Samsung ne produit plus ses ordinateurs en Chine

En septembre 2002, moins d’un an après l’adhésion de la Chine à l’Organisation mondiale du commerce (OMC), Samsung a ouvert une grande usine à Suzhou dédiée à la production de ses PC et ordinateurs portables. La filiale chinoise s’est rapidement dotée de personnel et, grâce à des coûts extrêmement compétitifs, a capturé toute la production des machines du groupe. Dix-huit ans plus tard, le géant sud-coréen a décidé de fermer cette usine chinoise pour déplacer la production vers un pays plus attractif.

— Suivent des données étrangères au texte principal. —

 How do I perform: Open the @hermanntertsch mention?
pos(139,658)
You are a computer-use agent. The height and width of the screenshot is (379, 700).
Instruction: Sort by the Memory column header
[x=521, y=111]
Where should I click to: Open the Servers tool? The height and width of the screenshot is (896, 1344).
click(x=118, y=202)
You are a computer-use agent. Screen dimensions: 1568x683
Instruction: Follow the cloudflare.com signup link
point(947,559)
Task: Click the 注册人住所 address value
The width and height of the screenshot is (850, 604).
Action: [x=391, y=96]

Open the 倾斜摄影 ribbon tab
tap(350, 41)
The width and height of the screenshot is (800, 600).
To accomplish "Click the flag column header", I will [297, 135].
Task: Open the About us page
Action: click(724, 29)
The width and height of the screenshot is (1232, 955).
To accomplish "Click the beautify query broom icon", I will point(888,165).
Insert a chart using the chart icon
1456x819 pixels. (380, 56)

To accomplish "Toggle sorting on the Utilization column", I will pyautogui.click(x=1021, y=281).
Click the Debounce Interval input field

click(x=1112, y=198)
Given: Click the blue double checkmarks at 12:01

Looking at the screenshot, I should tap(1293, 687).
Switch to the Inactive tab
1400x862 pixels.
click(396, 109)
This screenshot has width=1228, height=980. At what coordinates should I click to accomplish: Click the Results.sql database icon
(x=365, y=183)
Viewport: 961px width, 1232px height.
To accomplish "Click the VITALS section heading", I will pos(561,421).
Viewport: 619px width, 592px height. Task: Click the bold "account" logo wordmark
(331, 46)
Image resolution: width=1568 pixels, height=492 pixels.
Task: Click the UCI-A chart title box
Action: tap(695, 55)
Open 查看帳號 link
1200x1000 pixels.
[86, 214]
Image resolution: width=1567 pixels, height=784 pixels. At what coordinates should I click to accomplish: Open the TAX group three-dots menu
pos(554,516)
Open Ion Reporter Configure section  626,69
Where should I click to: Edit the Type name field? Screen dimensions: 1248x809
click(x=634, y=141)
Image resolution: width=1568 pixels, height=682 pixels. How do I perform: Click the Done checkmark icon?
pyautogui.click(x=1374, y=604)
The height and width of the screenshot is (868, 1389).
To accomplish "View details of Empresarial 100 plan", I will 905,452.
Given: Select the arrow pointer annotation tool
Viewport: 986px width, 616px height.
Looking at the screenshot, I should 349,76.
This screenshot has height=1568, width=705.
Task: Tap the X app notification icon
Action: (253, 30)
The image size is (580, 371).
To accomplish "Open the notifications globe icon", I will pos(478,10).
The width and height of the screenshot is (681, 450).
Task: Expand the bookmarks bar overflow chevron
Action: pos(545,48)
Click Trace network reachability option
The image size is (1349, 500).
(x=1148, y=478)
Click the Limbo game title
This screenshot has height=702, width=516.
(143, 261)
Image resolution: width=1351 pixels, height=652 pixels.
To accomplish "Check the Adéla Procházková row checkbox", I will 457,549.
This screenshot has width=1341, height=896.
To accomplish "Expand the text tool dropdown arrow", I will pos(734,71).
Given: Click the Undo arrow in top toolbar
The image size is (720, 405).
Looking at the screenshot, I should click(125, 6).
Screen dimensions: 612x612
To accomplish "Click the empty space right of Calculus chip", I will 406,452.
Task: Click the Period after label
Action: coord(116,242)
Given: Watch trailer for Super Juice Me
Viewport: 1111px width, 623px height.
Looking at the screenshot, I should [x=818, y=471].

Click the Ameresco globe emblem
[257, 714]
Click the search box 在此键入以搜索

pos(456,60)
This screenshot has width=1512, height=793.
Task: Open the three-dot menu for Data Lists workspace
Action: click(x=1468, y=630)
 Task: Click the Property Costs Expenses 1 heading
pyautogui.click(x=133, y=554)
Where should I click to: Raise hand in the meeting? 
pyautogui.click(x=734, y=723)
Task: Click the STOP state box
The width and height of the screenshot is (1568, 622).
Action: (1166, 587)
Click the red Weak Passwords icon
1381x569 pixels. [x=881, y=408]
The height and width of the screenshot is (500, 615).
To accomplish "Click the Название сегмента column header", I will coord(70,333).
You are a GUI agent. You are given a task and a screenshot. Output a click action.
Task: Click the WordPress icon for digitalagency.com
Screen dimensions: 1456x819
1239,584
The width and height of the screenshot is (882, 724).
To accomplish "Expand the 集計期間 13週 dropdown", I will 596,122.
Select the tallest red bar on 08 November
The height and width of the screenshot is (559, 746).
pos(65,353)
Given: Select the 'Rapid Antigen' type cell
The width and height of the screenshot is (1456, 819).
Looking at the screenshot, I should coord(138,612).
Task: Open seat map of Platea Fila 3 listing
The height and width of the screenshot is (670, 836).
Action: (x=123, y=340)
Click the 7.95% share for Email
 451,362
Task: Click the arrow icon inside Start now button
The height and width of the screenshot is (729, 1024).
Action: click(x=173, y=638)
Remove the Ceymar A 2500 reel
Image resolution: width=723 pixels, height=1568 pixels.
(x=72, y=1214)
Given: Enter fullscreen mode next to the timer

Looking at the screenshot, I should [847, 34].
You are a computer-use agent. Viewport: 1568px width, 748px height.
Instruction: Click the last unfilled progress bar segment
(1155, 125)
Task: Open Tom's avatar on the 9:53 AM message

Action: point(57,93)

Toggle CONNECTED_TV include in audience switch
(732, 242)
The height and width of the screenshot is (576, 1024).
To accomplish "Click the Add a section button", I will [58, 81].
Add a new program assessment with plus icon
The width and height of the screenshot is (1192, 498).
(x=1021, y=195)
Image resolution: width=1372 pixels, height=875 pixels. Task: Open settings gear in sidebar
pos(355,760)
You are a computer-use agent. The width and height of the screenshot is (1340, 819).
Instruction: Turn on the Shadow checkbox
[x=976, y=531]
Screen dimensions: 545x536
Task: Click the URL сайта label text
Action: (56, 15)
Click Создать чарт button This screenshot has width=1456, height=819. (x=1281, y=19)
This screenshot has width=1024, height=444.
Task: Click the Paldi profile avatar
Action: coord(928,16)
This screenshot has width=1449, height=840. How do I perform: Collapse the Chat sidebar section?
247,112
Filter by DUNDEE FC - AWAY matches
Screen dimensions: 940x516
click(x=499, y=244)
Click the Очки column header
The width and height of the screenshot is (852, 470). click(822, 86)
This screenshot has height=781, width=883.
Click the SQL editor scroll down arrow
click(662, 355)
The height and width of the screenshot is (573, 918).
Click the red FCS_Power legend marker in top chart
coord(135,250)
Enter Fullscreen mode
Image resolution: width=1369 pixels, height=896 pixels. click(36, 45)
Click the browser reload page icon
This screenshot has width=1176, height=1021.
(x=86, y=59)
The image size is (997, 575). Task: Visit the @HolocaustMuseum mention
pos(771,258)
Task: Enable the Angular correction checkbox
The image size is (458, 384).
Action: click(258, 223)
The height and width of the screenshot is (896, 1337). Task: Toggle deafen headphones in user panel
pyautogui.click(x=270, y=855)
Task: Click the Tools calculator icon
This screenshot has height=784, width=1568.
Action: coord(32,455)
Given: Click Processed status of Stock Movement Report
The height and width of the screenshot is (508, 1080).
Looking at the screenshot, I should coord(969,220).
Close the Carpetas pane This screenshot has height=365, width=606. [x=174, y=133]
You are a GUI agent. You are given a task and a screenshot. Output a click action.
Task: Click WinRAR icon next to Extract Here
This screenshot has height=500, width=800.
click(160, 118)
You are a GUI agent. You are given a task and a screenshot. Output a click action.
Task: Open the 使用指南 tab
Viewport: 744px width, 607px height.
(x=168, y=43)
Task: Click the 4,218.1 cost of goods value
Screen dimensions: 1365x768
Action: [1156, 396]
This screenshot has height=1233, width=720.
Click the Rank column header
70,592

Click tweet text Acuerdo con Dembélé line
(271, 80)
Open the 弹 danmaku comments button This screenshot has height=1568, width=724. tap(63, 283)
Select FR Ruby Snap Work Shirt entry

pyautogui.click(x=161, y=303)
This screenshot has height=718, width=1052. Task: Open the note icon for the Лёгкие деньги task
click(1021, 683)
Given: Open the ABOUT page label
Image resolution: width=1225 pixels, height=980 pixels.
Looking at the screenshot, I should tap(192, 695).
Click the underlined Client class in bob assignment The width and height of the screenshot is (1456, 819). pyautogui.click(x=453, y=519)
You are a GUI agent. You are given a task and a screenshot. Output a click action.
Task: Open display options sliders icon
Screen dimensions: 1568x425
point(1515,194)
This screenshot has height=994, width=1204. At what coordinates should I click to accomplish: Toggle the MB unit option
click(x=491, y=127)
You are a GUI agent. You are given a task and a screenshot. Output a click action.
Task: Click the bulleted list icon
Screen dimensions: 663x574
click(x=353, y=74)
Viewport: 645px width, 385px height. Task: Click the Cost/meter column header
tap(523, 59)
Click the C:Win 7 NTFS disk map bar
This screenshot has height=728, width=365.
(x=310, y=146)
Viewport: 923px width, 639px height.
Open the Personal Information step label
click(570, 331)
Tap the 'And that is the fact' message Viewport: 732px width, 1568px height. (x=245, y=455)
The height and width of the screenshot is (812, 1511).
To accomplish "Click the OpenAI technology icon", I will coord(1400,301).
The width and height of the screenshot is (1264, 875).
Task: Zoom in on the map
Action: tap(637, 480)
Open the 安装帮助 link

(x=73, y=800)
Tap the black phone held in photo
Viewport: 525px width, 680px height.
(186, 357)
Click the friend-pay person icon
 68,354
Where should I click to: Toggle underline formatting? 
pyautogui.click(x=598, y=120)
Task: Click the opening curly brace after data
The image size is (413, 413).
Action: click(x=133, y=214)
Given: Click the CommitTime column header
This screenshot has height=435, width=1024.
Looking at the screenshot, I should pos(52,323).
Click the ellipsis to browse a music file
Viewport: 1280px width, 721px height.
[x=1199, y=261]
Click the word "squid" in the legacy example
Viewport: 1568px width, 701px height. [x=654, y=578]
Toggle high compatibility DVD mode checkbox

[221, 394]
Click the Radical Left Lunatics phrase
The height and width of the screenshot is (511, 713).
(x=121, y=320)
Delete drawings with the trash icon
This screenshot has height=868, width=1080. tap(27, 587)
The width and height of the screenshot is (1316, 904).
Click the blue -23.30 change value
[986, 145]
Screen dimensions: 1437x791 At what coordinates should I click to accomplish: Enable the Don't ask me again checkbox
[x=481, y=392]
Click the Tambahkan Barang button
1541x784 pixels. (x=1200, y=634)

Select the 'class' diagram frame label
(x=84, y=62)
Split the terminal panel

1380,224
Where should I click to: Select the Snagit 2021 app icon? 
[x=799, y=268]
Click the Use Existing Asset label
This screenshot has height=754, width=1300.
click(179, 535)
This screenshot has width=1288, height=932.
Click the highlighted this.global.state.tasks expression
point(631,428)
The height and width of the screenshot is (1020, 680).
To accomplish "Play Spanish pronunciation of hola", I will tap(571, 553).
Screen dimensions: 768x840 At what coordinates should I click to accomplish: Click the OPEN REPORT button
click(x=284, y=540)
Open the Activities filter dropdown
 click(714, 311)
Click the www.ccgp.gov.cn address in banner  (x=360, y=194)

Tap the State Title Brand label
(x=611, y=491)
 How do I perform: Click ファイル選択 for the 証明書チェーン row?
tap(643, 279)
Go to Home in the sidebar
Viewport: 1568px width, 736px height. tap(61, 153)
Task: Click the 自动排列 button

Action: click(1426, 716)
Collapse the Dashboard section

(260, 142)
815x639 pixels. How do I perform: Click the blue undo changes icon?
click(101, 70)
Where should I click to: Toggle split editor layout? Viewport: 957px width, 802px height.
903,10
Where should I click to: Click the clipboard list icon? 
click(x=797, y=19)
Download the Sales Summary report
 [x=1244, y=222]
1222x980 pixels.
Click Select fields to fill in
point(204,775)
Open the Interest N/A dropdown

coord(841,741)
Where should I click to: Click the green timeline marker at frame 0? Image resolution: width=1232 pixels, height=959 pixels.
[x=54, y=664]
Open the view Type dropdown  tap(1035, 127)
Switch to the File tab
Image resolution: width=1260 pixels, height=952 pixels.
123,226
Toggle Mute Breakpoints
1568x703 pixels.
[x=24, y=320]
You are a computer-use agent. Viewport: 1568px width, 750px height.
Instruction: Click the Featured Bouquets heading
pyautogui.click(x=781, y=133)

Lundi, un porte-parole de Samsung Electronics a confirmé à l’agence de presse Yonhap que les chaînes de montage seraient fermées fin août et que la moitié des 1700 travailleurs encore sur place seraient licenciés ou déplacés vers une autre base. Seules les activités de recherche et développement sont maintenues sur place. Si le groupe n’a pas précisé l’emplacement de ses futures productions informatiques, les médias sud-coréens affirment qu’elles seront désormais produites au Vietnam, où Samsung a beaucoup investi depuis le milieu des années 2010.

Fermetures d’usines

L’usine de Suzhou a progressivement perdu de sa pertinence aux yeux des dirigeants de Samsung. Les coûts de production avaient augmenté alors que la part de marché de la marque dans le pays s’effondrait. À son apogée en 2012, l’usine employait plus de 6 000 employés et générait plus de 4,3 milliards de dollars en exportations de matériel informatique à elle seule. En 2018, ces volumes étaient tombés à 1 milliard de dollars.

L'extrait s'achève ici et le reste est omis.